## Problem statement:
Once you find the line below that contains "Task: Switch to 3D view with 3D icon", write it out along with every later line exactly as given, stopping only when the records end. Omit the pictures.

Stored records:
○ ○ ○ ○ ○ ○ ○

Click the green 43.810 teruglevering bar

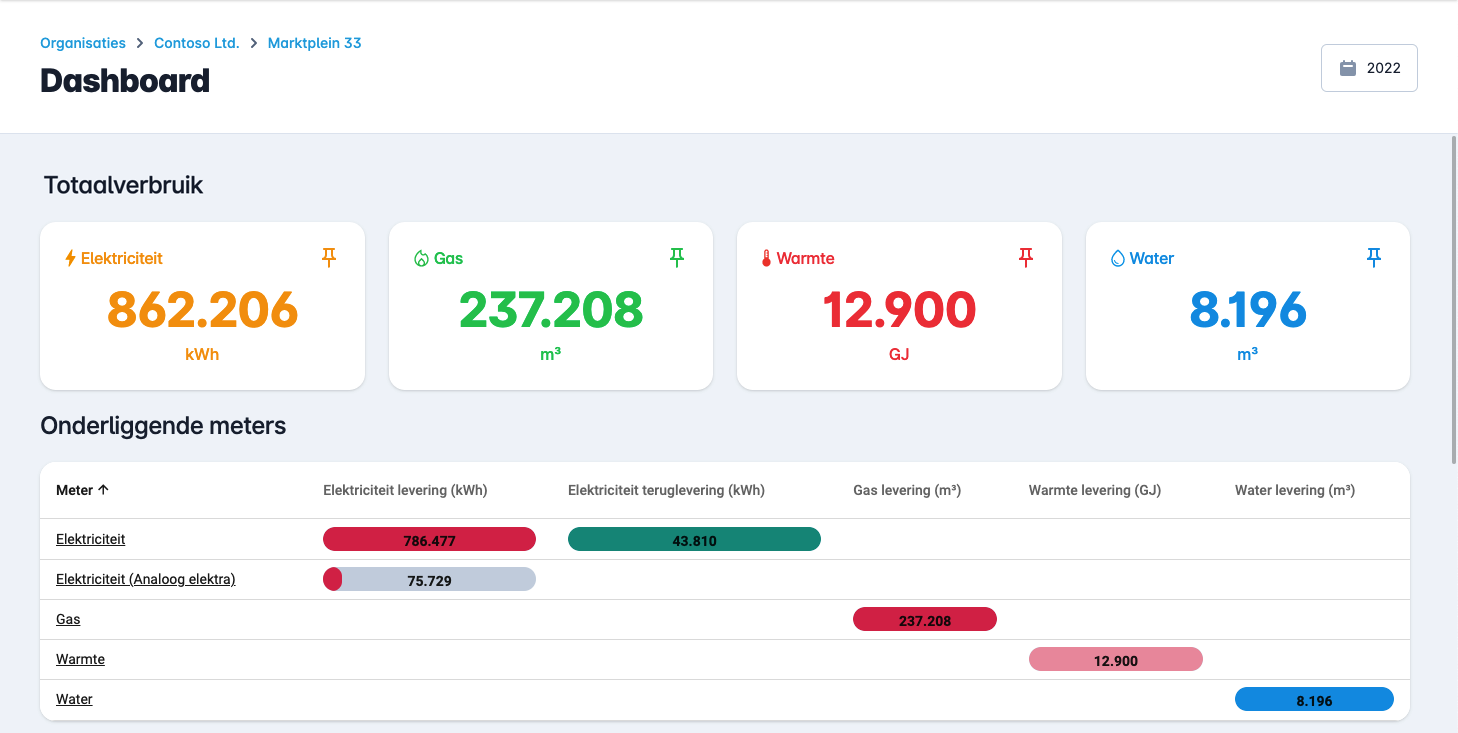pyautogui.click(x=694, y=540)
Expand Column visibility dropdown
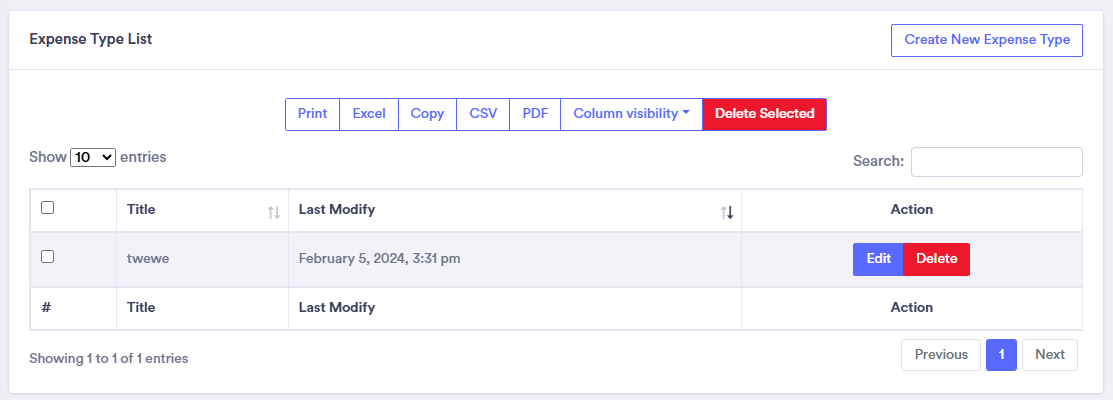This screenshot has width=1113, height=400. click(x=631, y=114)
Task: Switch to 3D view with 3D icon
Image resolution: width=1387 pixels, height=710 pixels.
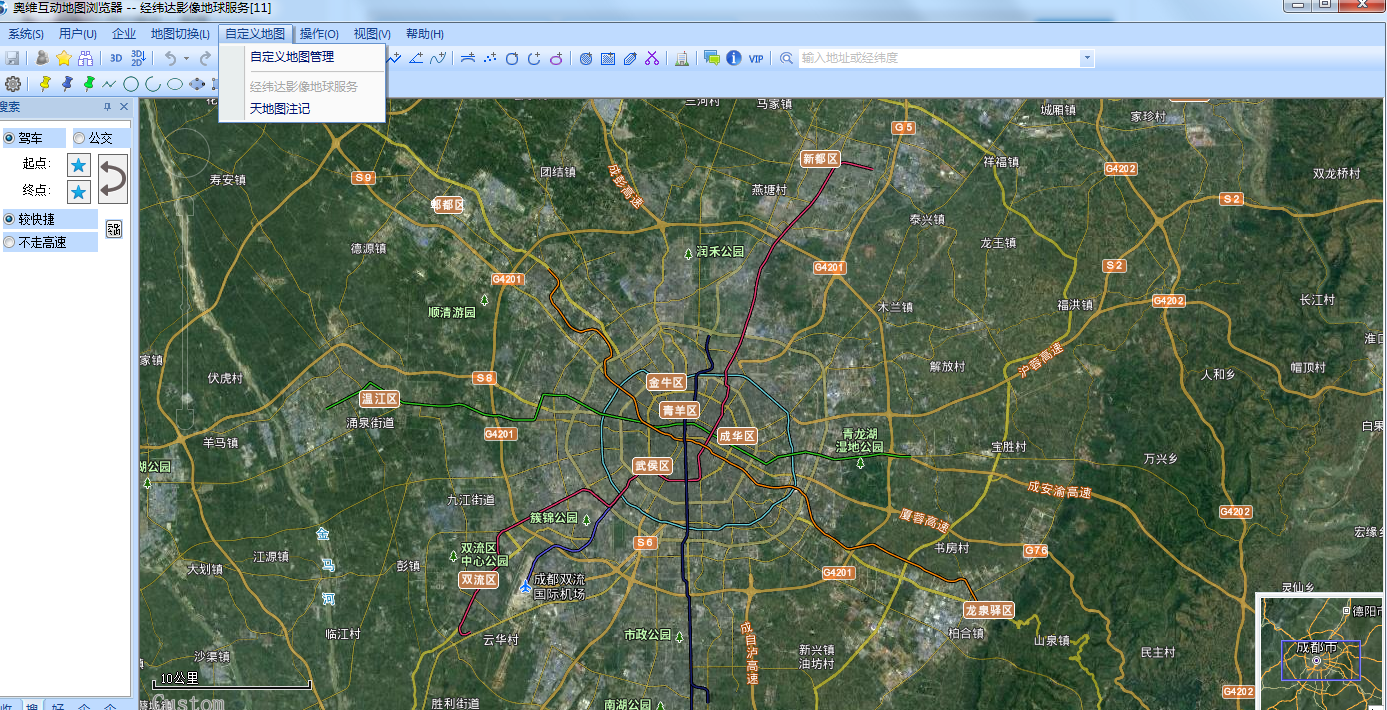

○ ○ ○ ○ ○ ○ ○

## Result:
Task: Switch to 3D view with 3D icon
Image resolution: width=1387 pixels, height=710 pixels.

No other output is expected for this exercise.